**Task goal:** Take every line from the data that has the word "When" in it.

[Records from a collection]
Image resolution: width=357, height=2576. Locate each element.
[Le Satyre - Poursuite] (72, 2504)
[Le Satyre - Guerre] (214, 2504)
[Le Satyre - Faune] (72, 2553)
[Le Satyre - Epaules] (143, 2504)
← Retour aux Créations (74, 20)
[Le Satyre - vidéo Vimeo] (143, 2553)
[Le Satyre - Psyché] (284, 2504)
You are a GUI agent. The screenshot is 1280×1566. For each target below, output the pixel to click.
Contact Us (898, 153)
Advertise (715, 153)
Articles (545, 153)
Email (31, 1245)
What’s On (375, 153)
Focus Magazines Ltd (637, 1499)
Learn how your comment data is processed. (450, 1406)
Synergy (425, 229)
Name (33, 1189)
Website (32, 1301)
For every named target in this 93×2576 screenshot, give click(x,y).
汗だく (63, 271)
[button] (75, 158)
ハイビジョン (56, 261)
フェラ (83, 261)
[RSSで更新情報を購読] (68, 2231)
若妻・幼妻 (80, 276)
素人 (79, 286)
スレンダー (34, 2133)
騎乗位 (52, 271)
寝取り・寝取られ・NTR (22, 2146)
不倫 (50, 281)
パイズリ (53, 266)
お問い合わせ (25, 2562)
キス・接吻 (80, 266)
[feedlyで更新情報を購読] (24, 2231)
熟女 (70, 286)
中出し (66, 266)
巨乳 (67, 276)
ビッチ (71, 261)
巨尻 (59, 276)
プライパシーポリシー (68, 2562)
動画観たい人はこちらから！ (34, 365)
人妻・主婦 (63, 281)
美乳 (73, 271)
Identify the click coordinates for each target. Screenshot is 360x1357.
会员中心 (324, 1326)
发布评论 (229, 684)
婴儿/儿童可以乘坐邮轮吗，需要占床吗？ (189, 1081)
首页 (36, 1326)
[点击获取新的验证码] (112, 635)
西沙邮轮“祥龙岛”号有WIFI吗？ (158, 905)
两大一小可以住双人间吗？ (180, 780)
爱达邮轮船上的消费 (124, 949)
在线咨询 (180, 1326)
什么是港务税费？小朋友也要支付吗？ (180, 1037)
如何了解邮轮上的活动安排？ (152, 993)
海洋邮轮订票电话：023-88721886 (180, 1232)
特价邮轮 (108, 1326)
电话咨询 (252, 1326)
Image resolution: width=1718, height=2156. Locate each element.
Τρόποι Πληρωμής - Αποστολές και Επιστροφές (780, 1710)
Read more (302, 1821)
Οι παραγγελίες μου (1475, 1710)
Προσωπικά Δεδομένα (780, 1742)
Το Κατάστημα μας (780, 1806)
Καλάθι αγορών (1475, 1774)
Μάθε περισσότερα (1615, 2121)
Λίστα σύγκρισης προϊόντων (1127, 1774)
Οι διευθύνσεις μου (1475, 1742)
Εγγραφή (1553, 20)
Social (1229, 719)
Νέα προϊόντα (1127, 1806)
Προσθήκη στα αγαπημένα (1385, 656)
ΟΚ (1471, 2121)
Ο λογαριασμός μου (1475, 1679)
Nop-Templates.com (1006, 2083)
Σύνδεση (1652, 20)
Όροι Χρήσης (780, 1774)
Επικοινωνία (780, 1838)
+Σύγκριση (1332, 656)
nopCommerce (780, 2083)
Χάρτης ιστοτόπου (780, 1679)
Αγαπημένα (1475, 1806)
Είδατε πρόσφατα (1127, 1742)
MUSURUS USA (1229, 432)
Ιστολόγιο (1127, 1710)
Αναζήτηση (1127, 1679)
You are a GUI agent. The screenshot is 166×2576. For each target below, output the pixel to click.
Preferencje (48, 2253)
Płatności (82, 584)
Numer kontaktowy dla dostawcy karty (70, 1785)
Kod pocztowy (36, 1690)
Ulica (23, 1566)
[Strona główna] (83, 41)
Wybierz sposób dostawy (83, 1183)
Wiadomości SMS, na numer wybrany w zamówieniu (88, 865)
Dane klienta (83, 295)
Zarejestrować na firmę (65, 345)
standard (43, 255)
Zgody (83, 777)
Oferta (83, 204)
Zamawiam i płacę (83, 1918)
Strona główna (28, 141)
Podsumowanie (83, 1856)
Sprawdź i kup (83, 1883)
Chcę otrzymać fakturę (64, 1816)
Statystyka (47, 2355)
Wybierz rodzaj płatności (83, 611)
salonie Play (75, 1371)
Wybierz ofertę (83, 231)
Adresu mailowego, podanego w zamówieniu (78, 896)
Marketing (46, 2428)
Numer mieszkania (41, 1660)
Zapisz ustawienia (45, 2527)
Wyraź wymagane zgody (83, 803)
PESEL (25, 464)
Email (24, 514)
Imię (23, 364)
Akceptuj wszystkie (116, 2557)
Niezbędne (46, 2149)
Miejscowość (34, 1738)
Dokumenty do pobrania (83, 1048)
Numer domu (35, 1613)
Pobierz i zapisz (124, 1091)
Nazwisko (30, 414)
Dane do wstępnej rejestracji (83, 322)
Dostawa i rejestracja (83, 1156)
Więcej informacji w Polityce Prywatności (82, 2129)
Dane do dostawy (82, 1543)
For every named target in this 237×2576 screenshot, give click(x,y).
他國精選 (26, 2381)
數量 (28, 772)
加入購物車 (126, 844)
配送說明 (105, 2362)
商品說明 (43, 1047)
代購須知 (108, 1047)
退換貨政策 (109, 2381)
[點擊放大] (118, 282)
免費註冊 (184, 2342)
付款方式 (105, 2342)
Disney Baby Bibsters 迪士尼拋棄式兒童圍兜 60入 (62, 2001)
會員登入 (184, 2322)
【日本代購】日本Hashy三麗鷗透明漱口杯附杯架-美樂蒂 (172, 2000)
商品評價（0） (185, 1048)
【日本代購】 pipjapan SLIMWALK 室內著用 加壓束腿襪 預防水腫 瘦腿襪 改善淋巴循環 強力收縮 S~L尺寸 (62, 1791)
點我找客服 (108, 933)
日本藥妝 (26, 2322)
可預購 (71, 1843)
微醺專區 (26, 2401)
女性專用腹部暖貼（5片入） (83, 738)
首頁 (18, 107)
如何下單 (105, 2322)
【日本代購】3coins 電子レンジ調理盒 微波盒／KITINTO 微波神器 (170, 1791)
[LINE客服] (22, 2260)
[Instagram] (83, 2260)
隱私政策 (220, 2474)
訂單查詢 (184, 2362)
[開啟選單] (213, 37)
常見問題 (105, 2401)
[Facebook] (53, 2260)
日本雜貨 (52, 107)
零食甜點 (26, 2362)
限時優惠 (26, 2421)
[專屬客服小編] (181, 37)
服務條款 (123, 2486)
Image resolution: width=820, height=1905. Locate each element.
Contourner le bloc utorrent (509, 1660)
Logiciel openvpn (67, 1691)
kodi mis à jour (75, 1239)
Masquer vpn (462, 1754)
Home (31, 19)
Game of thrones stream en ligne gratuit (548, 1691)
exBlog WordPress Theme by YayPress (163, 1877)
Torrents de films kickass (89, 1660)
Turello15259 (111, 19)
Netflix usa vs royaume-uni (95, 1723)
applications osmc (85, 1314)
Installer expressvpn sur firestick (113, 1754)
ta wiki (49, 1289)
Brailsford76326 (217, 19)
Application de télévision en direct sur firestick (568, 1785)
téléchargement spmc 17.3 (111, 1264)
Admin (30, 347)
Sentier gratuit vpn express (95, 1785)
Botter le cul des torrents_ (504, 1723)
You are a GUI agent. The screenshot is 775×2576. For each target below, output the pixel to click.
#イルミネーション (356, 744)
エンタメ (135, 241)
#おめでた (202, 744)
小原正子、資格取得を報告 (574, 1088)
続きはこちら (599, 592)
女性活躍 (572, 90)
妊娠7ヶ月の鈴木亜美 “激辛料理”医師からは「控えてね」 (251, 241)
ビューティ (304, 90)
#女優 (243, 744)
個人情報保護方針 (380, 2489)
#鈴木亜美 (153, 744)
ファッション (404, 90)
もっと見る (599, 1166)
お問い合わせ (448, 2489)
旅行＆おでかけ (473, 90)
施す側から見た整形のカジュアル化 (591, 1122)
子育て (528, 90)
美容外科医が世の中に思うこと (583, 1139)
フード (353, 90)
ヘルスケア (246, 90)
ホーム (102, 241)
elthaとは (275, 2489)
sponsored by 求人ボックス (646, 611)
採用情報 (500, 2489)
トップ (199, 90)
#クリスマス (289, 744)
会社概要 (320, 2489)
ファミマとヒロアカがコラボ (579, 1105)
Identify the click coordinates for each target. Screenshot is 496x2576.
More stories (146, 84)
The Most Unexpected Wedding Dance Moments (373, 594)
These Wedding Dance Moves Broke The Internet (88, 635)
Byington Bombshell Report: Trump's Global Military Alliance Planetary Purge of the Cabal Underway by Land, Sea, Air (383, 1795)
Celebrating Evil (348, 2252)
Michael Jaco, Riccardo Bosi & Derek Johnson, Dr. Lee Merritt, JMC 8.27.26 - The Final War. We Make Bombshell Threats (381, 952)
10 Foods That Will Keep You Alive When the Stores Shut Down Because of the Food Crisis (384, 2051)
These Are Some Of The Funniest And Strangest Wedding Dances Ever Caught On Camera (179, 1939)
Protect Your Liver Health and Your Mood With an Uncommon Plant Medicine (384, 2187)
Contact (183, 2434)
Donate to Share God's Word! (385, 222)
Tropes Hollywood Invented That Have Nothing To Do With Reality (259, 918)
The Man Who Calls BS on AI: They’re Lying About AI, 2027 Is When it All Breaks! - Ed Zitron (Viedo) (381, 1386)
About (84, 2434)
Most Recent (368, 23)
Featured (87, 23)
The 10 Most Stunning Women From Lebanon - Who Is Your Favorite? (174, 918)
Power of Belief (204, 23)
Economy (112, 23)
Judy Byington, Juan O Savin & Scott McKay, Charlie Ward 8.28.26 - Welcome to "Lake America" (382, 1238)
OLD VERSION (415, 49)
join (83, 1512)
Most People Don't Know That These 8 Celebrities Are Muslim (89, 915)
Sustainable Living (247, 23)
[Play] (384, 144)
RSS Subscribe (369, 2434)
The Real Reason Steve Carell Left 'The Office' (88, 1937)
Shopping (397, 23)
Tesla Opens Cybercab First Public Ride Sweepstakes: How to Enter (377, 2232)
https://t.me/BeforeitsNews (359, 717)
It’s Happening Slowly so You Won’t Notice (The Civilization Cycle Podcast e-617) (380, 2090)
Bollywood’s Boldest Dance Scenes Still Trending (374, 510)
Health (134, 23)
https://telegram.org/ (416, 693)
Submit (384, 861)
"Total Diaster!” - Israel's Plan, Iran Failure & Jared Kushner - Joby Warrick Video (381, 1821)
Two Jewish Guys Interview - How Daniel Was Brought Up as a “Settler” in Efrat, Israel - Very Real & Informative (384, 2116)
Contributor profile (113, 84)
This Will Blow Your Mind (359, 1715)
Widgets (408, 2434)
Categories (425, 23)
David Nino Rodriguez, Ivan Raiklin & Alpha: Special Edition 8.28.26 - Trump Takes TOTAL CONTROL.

**Solution below:**
10 Foods That Will Keep You Alive When the Stores Shut Down Because of the Food Crisis (384, 2051)
The Man Who Calls BS on AI: They’re Lying About AI, 2027 Is When it All Breaks! - Ed Zitron (Viedo) (381, 1386)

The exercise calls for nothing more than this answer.